What is being asked -
Copy all of the following data line for line, keeping every character unchanged.

Records provided -
====
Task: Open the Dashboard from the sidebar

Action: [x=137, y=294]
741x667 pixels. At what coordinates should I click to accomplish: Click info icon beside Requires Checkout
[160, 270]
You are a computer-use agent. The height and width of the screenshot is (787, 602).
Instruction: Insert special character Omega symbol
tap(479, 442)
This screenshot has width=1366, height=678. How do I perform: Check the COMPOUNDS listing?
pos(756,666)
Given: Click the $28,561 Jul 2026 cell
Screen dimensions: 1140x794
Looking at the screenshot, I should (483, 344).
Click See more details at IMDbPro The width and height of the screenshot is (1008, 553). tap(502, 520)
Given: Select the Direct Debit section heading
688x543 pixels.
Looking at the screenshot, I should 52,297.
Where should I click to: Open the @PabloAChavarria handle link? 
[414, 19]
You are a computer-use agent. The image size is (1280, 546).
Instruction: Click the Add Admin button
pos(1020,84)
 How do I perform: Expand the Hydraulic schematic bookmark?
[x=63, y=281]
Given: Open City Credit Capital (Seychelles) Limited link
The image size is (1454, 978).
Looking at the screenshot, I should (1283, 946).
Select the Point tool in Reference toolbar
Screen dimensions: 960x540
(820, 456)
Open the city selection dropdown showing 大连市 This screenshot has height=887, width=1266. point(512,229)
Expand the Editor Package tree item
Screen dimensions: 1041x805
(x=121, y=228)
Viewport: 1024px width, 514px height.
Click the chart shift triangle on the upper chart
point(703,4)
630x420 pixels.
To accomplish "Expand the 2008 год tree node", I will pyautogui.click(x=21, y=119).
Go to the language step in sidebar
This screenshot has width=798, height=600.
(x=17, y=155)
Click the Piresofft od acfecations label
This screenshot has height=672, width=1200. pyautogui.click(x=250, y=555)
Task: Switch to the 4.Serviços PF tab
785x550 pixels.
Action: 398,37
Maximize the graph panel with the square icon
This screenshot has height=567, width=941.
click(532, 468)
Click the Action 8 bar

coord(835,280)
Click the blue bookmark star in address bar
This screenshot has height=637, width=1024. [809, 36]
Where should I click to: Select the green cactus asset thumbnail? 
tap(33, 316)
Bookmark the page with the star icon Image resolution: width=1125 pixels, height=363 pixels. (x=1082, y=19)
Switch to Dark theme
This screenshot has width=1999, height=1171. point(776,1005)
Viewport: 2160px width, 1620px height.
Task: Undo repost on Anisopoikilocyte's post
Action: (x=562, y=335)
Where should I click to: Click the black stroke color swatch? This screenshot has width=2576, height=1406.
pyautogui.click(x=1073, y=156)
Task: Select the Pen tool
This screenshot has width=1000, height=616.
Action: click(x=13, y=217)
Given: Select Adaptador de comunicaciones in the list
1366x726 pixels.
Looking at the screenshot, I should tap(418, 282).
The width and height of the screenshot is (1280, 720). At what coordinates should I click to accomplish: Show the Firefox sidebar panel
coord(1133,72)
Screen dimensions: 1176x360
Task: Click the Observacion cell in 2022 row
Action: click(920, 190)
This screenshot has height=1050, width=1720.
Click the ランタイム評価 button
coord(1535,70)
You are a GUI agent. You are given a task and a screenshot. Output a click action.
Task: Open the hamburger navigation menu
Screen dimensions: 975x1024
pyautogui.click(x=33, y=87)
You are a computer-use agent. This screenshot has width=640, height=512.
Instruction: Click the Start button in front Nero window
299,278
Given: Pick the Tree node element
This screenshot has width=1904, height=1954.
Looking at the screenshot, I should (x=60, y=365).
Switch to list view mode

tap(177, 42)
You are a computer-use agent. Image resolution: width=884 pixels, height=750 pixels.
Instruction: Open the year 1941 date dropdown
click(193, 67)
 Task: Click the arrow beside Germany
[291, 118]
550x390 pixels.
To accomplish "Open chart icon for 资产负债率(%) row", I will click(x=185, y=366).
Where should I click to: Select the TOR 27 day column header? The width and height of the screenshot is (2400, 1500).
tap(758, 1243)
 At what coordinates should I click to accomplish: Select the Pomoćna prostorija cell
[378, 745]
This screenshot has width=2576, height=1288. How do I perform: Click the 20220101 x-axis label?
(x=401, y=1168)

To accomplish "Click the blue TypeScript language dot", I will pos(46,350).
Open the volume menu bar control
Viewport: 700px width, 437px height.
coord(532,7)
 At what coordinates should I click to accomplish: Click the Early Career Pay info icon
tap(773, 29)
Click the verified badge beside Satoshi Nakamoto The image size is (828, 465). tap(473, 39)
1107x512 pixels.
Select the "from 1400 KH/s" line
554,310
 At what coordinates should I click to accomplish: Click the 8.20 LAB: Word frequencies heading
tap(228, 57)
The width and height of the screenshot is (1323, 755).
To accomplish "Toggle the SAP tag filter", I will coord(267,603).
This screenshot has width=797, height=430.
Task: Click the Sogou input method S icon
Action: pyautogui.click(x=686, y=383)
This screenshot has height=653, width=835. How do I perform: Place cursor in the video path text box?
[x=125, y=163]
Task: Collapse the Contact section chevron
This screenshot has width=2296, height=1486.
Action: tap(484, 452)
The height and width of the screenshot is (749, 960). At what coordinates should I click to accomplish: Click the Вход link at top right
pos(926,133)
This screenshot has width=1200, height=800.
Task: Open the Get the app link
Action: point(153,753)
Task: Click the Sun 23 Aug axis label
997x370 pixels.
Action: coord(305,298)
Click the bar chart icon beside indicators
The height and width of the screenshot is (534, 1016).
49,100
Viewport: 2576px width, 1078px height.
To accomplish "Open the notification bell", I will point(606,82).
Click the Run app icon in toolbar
====
Exercise result -
Task: Open the Dashboard from the sidebar

Action: [x=137, y=294]
741x667 pixels. At what coordinates should I click to accomplish: Click info icon beside Requires Checkout
[160, 270]
You are a computer-use agent. The height and width of the screenshot is (787, 602).
Instruction: Insert special character Omega symbol
tap(479, 442)
This screenshot has width=1366, height=678. How do I perform: Check the COMPOUNDS listing?
pos(756,666)
Given: Click the $28,561 Jul 2026 cell
Screen dimensions: 1140x794
Looking at the screenshot, I should (483, 344).
Click See more details at IMDbPro The width and height of the screenshot is (1008, 553). tap(502, 520)
Given: Select the Direct Debit section heading
688x543 pixels.
Looking at the screenshot, I should 52,297.
Where should I click to: Open the @PabloAChavarria handle link? 
[414, 19]
You are a computer-use agent. The image size is (1280, 546).
Instruction: Click the Add Admin button
pos(1020,84)
 How do I perform: Expand the Hydraulic schematic bookmark?
[x=63, y=281]
Given: Open City Credit Capital (Seychelles) Limited link
The image size is (1454, 978).
Looking at the screenshot, I should (1283, 946).
Select the Point tool in Reference toolbar
Screen dimensions: 960x540
(820, 456)
Open the city selection dropdown showing 大连市 This screenshot has height=887, width=1266. point(512,229)
Expand the Editor Package tree item
Screen dimensions: 1041x805
(x=121, y=228)
Viewport: 1024px width, 514px height.
Click the chart shift triangle on the upper chart
point(703,4)
630x420 pixels.
To accomplish "Expand the 2008 год tree node", I will pyautogui.click(x=21, y=119).
Go to the language step in sidebar
This screenshot has width=798, height=600.
(x=17, y=155)
Click the Piresofft od acfecations label
This screenshot has height=672, width=1200. pyautogui.click(x=250, y=555)
Task: Switch to the 4.Serviços PF tab
785x550 pixels.
Action: 398,37
Maximize the graph panel with the square icon
This screenshot has height=567, width=941.
click(532, 468)
Click the Action 8 bar

coord(835,280)
Click the blue bookmark star in address bar
This screenshot has height=637, width=1024. [809, 36]
Where should I click to: Select the green cactus asset thumbnail? 
tap(33, 316)
Bookmark the page with the star icon Image resolution: width=1125 pixels, height=363 pixels. (x=1082, y=19)
Switch to Dark theme
This screenshot has width=1999, height=1171. point(776,1005)
Viewport: 2160px width, 1620px height.
Task: Undo repost on Anisopoikilocyte's post
Action: (x=562, y=335)
Where should I click to: Click the black stroke color swatch? This screenshot has width=2576, height=1406.
pyautogui.click(x=1073, y=156)
Task: Select the Pen tool
This screenshot has width=1000, height=616.
Action: click(x=13, y=217)
Given: Select Adaptador de comunicaciones in the list
1366x726 pixels.
Looking at the screenshot, I should tap(418, 282).
The width and height of the screenshot is (1280, 720). At what coordinates should I click to accomplish: Show the Firefox sidebar panel
coord(1133,72)
Screen dimensions: 1176x360
Task: Click the Observacion cell in 2022 row
Action: click(920, 190)
This screenshot has height=1050, width=1720.
Click the ランタイム評価 button
coord(1535,70)
You are a GUI agent. You are given a task and a screenshot. Output a click action.
Task: Open the hamburger navigation menu
Screen dimensions: 975x1024
pyautogui.click(x=33, y=87)
You are a computer-use agent. This screenshot has width=640, height=512.
Instruction: Click the Start button in front Nero window
299,278
Given: Pick the Tree node element
This screenshot has width=1904, height=1954.
Looking at the screenshot, I should (x=60, y=365).
Switch to list view mode

tap(177, 42)
You are a computer-use agent. Image resolution: width=884 pixels, height=750 pixels.
Instruction: Open the year 1941 date dropdown
click(193, 67)
 Task: Click the arrow beside Germany
[291, 118]
550x390 pixels.
To accomplish "Open chart icon for 资产负债率(%) row", I will click(x=185, y=366).
Where should I click to: Select the TOR 27 day column header? The width and height of the screenshot is (2400, 1500).
tap(758, 1243)
 At what coordinates should I click to accomplish: Select the Pomoćna prostorija cell
[378, 745]
This screenshot has width=2576, height=1288. How do I perform: Click the 20220101 x-axis label?
(x=401, y=1168)

To accomplish "Click the blue TypeScript language dot", I will pos(46,350).
Open the volume menu bar control
Viewport: 700px width, 437px height.
coord(532,7)
 At what coordinates should I click to accomplish: Click the Early Career Pay info icon
tap(773, 29)
Click the verified badge beside Satoshi Nakamoto The image size is (828, 465). tap(473, 39)
1107x512 pixels.
Select the "from 1400 KH/s" line
554,310
 At what coordinates should I click to accomplish: Click the 8.20 LAB: Word frequencies heading
tap(228, 57)
The width and height of the screenshot is (1323, 755).
To accomplish "Toggle the SAP tag filter", I will coord(267,603).
This screenshot has width=797, height=430.
Task: Click the Sogou input method S icon
Action: pyautogui.click(x=686, y=383)
This screenshot has height=653, width=835. How do I perform: Place cursor in the video path text box?
[x=125, y=163]
Task: Collapse the Contact section chevron
This screenshot has width=2296, height=1486.
Action: tap(484, 452)
The height and width of the screenshot is (749, 960). At what coordinates should I click to accomplish: Click the Вход link at top right
pos(926,133)
This screenshot has width=1200, height=800.
Task: Open the Get the app link
Action: point(153,753)
Task: Click the Sun 23 Aug axis label
997x370 pixels.
Action: coord(305,298)
Click the bar chart icon beside indicators
The height and width of the screenshot is (534, 1016).
49,100
Viewport: 2576px width, 1078px height.
To accomplish "Open the notification bell", I will point(606,82).
Click the Run app icon in toolbar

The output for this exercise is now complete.